Sa première mission en tant que chef du cabinet de Mme Rousseff serait d’essayer d’apaiser les marchés, qui réclament des mesures d’austérité, et les grands secteurs industriels et de l’agro-industrie, qui se sont prononcés en faveur de la destitution de la présidente.

Ribamar Oliveira estime cependant "peu probable que Lula pourra adopter quelque mesure qui contrarie les organisations et mouvements sociaux de gauche qui manifestent dans les rues contre +le coup d’Etat+ visant Dilma".

Edson Sardinha souligne que Mme Rousseff, même si elle surmonte l’impeachment, "n’aura pas les moyens de gouverner", parce que "sa coalition sera toujours aussi divisée" et que l’opposition ne lui fera aucune concession.

Sans oublier que sa fragile coalition demeurera exposée à de nouvelles révélations liées à l’affaire Petrobras.

La versatilité des alliances et le scandale lié à la compagnie pétrolière nationale pourraient aussi compliquer la tâche à M. Temer.

La campagne électorale du ticket Rousseff-Temer est dans le collimateur de la justice électorale, qui le soupçonne d’avoir reçu des dons provenant du système de corruption autour de Petrobras.
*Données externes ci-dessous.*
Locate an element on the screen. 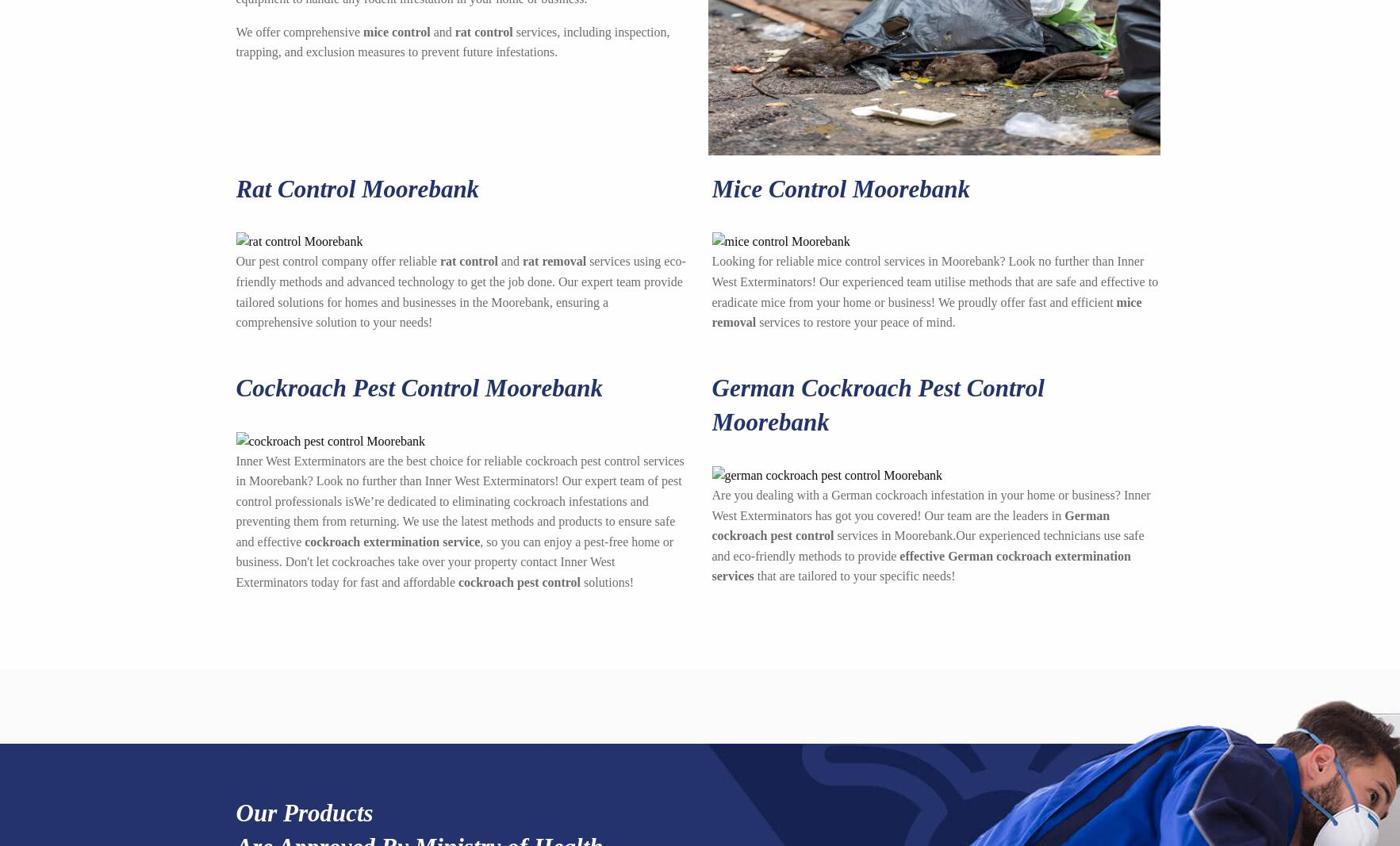 The image size is (1400, 846). 'German Cockroach Pest Control Moorebank' is located at coordinates (877, 404).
Si cette accusation était prouvée, cela entraînerait l’organisation d’élections présidentielles anticipées.

Le nom de M. Temer (75 ans) a aussi été cité dans l’affaire Petrobras, sans qu’il fasse en l’état l’objet de poursuites.

Le vice-président, crédité de 1% à 2% d’intentions de vote en cas d’élection, pourrait paradoxalement retourner sa faiblesse politique à son profit autour d’un programme de redressement économique d’urgence.

"Si Temer s’engage à ne pas se présenter à l’élection de 2018, il pourrait négocier les conditions de réformes évitant un scénario pire encore", souligne l’économiste Zeina Latif.

Son arrivée "produirait un soulagement immédiat des marchés", mais cet état de grâce ne durerait pas, estime Ribamar Oliveira.